As a rule of thumb, though, configure no more than n-2 physical cores to a VM --- the OS, parts of the hypervisor, and other software need some CPU to process the tasks they want to run). You also may wish to limit your VM's cores to the max of the P-core count -   the guest is unaware whether its virtual cores are running on E-cores or P-cores and can't control that like they can on physical hardware (sorry, that's Apple's fault as its their hypervisor frameworks that Fusion uses). . 

On the x64 platform, there used to be distinctions on how many sockets could be supported by Windows Home vs. Pro. On Apple Silicon platforms, there is only 1 socket. I don't know if Windows 11 ARM has any restrictions on core count on Home vs Pro - since all cores will appear as they're on 1 socket.  Perhaps again there's some historical baggage on reporting the "your edition may not support his many sockets/cores" for Windows ARM.

CarlinSmith's profile image
CarlinSmith

I have an M1 Max MacBook Pro with 8 performance and 2 efficiency and just received last week an M3 Ultra Mac Studio with 24 Performance Cores and 8 efficiency cores.  On the new Mac Studio, the Linux VM starts complaining at 17 processors which is just 1/2 of the Ultra processor but guessing hypervisor doesn't know how to deal with the UltraFusion connector between the two m3 max processors.  

I am coming from an i9 Intel iMac that had 10 cores but hyper-threaded so presented to OS as 20 cores.  Fusion was very consistent with all VM types on that platform not surprisingly.

The Windows VM despite warning will boot at 8 processors and shows 8 processors in task manager.  If I push memory to 64GB machine will not boot and receive a pipe broken error from VMware.  With 8 cores I can push memory to just under 60GB anything higher generates the pipe error.  Same behavior with a Fedora Linux VM.  8 cores work (no warning) memory must be no higher than 60GB or will get the pipe error.  Lastly, I can even boot the Windows VM with 16 processors as but can't bump memory higher that around this 60GB limit or pipe error.

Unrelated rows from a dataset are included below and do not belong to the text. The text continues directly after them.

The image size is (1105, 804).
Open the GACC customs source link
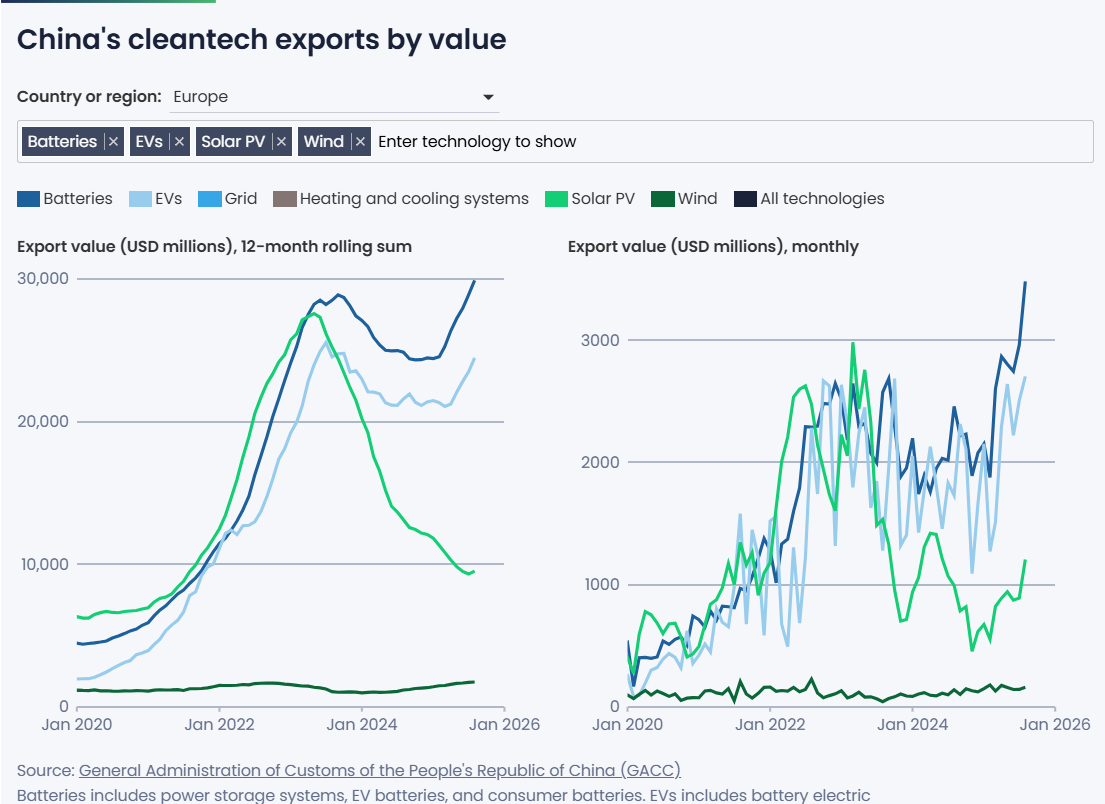click(x=379, y=770)
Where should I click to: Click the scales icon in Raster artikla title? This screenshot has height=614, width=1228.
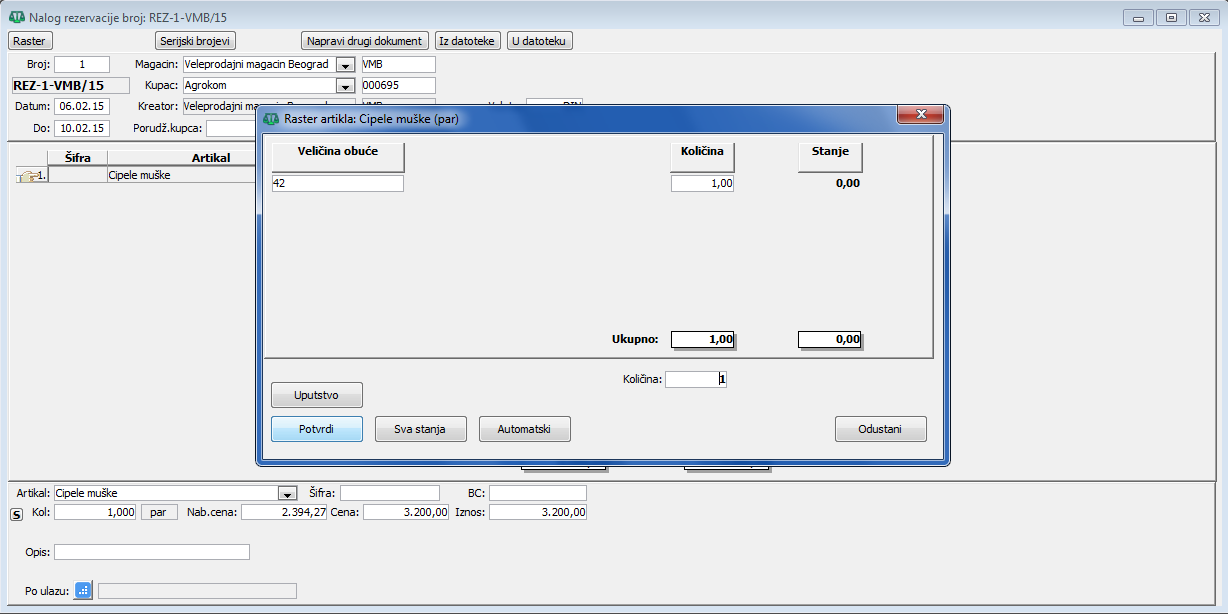[271, 119]
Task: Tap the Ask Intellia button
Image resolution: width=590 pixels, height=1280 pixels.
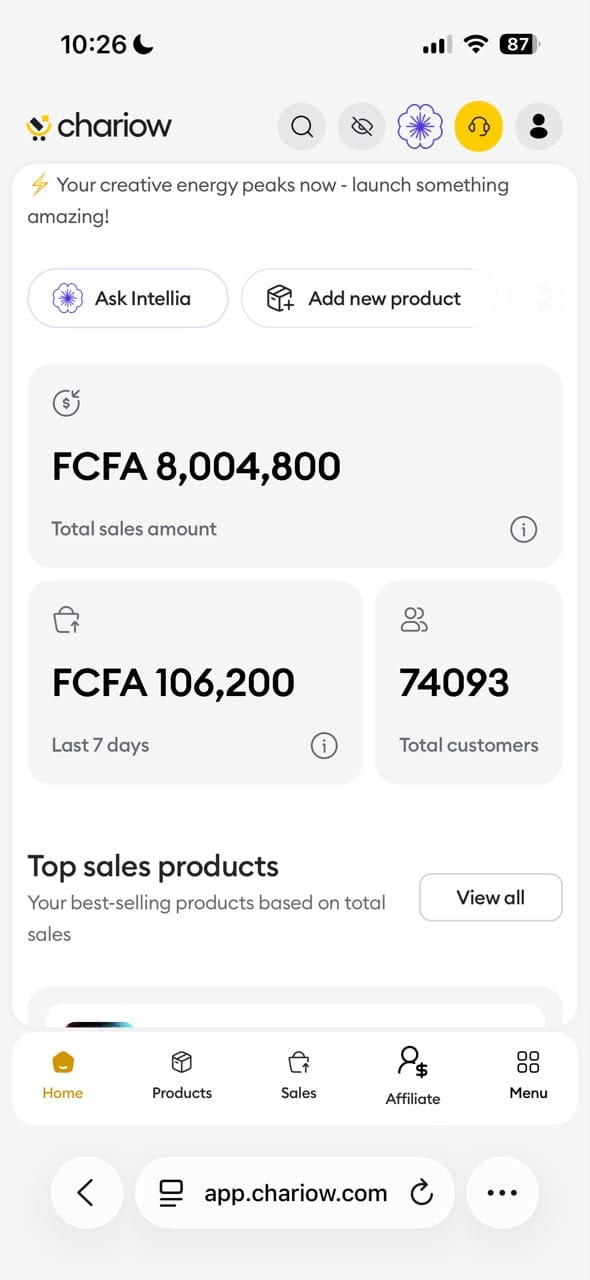Action: click(x=128, y=298)
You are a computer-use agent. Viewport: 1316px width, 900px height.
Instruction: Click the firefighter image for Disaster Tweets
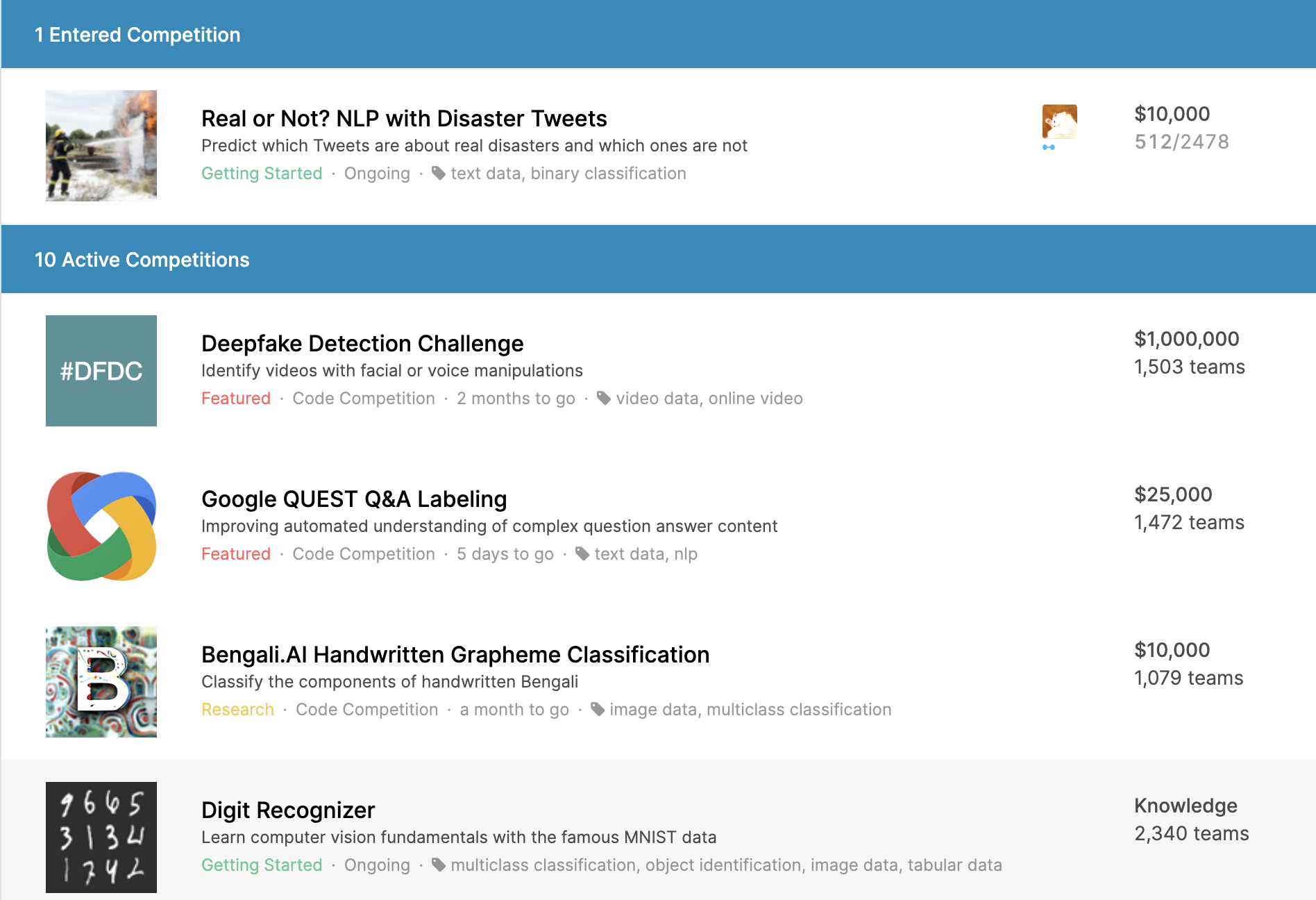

Really somewhat interesting experiment.

Technogeezer's profile image
External Moderator Technogeezer

I think we're dealing with two separate issues here.

It sounds like you're running into the problem with memory settings causing the broken pipe hat was reported here in the forums a few months ago.  https://community.broadcom.com/vmware-cloud-foundation/discussion/maximum-allowable-memory-windows-11-virtual-machine  Unfortunately we have not heard anything back from Broadcom about this. 

On the M3 Max studio with memory set to 60GB (the amount that you say you can assign without experiencing the broken pipe), can you assign more than 16 cores to the VM? And if you can, can you VM boot and assign the correct number of vCPUs to the VM?

I tried an experiment as well. I manually edited the vmx file to set the number of cores for the VM to 1 greater than the number of physical cores in my system. The VM failed to power on with a message that the number of virtual cores exceeded the number of physical cores in the system. Dropping the number back to the max number of cores in my system (P+E) still showed the warning in the GUI, but the VM did power on and the guest saw the configured number of cores. 

CarlinSmith's profile image
CarlinSmith

The windows VM boots at 16 cores but fails at 17 cores.

DrBigJim's profile image
DrBigJim

I have the M2 Ultra Studio with 24 cores (16 performance and 8 efficiency) and 64 GB of memory and I get the warning any configuration above 4 cores. Configuring the machine for 20 cores generally blue screens the machine. I believe that the in the past, I have been able to configure up to 19 cores and have the system operate. It would be nice to configure the memory of the virtual machines in GBs rather than MBs and the slider definitely preferences smaller memory configurations considering the logarithm scale on the slider. It does seem as VMware only tested on the M1 machines and have minimally updated the software since the initial migration. Hopefully they will provide a great update soon.